Records for this task>
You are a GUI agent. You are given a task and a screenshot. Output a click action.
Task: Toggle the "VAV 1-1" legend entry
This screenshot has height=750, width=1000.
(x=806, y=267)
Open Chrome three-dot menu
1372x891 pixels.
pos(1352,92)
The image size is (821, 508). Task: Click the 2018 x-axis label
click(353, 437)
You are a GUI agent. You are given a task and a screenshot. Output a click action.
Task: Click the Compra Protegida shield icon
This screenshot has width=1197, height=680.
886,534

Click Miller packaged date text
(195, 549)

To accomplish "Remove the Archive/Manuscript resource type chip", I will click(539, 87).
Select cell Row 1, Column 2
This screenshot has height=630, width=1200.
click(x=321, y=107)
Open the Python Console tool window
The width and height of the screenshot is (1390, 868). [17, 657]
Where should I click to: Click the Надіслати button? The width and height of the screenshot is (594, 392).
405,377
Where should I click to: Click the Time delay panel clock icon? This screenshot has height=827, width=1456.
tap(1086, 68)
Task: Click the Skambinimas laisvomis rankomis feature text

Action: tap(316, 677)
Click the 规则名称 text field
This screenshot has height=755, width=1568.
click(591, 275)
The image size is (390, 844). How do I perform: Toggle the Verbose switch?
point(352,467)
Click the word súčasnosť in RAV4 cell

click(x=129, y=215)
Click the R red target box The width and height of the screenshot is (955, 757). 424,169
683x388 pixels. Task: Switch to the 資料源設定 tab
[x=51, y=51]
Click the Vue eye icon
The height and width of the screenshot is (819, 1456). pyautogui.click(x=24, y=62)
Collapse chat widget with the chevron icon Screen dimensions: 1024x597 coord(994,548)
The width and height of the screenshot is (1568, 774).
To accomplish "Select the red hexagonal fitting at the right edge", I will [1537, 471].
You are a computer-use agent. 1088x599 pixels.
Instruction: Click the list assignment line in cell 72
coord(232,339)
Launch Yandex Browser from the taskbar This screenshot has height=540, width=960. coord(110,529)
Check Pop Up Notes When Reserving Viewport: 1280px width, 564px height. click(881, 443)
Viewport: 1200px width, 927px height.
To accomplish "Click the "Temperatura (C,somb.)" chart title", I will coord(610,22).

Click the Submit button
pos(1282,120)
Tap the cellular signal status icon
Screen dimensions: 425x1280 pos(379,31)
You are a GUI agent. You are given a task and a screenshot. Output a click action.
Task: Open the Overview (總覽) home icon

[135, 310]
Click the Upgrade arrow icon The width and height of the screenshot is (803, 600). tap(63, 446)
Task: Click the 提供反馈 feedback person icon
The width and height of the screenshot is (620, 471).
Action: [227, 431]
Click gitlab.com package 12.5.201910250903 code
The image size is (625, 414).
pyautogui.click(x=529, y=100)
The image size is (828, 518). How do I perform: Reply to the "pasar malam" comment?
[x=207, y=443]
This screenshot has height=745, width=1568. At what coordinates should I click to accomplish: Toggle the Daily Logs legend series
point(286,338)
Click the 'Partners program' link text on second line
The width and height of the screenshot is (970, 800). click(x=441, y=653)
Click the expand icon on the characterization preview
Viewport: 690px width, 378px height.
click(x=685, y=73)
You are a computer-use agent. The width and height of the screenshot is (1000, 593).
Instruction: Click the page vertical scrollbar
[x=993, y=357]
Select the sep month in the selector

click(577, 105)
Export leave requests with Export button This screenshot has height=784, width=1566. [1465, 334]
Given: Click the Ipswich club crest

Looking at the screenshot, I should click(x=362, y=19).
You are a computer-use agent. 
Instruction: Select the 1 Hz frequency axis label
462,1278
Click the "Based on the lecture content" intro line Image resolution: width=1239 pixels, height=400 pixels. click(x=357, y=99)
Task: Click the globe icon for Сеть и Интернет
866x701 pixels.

Stated task>
Reproduce verbatim the stretch of the data above from the line containing "Given: Click the Ipswich club crest" through the last line of the data.

Correct answer>
Given: Click the Ipswich club crest

Looking at the screenshot, I should click(x=362, y=19).
You are a computer-use agent. 
Instruction: Select the 1 Hz frequency axis label
462,1278
Click the "Based on the lecture content" intro line Image resolution: width=1239 pixels, height=400 pixels. click(x=357, y=99)
Task: Click the globe icon for Сеть и Интернет
866x701 pixels.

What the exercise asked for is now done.